The application security team is responsible for finding bugs in our public-facing applications and designing and building mitigations for broad classes of bugs. We use and work on state of the art tools, maintain the infrastructure that supports our efforts, and empower Product Engineering (who focus on anything from core APIs, to powerful ML algorithms, to mobile apps and consumer-facing products) to move quickly without compromising on security. Because of the nature of the products we work on, the security team is an extremely dynamic environment to join.

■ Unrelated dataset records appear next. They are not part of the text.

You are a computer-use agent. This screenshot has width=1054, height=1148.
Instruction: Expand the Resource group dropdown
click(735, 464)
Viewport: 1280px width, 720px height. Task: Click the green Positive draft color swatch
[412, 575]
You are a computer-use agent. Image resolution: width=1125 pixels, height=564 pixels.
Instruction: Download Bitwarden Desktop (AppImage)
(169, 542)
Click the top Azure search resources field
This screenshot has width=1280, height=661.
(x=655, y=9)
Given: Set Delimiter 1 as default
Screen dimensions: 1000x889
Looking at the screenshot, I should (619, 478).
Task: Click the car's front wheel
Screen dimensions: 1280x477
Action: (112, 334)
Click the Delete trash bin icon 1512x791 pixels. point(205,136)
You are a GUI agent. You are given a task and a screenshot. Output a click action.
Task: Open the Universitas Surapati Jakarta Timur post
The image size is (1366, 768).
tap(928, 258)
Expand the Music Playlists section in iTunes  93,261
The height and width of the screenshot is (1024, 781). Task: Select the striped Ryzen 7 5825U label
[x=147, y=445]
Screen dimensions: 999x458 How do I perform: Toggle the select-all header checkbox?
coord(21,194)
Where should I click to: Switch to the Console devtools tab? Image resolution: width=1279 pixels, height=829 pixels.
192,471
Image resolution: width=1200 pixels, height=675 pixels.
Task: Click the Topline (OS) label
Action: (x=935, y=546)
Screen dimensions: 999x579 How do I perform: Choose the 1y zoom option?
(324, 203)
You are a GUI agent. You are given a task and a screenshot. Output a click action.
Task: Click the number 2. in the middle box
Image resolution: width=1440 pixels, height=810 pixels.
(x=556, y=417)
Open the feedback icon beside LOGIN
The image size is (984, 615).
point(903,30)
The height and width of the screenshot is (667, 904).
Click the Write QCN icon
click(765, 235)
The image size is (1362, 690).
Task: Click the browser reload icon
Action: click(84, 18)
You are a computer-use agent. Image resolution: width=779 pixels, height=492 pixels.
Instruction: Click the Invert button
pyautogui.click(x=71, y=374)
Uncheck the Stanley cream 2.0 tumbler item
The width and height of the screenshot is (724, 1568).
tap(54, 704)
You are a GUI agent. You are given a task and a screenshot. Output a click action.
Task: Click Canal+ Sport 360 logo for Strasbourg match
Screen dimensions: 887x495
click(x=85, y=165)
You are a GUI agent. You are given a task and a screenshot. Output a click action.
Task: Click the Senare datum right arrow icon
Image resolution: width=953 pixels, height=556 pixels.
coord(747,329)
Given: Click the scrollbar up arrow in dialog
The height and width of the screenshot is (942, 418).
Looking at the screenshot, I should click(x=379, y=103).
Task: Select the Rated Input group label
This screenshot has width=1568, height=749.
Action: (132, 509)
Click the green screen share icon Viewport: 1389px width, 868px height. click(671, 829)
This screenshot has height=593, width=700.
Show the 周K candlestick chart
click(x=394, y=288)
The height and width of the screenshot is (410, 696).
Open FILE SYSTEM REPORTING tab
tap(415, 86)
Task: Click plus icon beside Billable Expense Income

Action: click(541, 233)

Responsibilities and Duties

— Perform penetration tests of web and mobile applications
— Apply testing methodologies and tools to complex applications for finding weaknesses
— Proactive management of all found and confirmed security vulnerabilities and threats
— Correctly balance security risk and product advancement
— Threat model of existing applications

Qualifications and Skills

— 3+ years of experience as a Security Application Analyst, Pentester, or Security researcher
— Penetration testing and code review of web and mobile applications
— Understanding security fundamentals and common vulnerabilities (e.g. OWASP10)
— Base knowledge of cryptography
— Experience in security engineering, system and network security, authentication and security protocols, applied cryptography, and application security
— Scripting/programming skills (e.g., Golang, C/C++, Python, Ruby, Java, JS, etc.)
— Network and web-related protocol knowledge (e.g., TCP/IP, UDP, IPSEC, HTTP, HTTPS, routing protocols)
— Good written and spoken English

Would be a plus

— OSCP, OSCE, OSWE, or other security offensive certificates
— Experience with dynamic instrumentation software for security assessments
— Participation in the bug bounty hunting community

We offer multiple benefits, that include

— Opportunity to influence the products’ quality supporting company mission to make neighborhoods safer
— Challenging tasks and professional growth
— Competitive salary and perks
— PE accounting and support
— 18 paid vacation days per year, paid public holidays according to the Ukrainian legislation
— Social package, including gym membership compensation, medical insurance
— Free office meals, fruits, and cookies
— Educational possibilities, knowledge hubs, and free corporate English classes
— Career plan, professional growth, and semiannual performance review.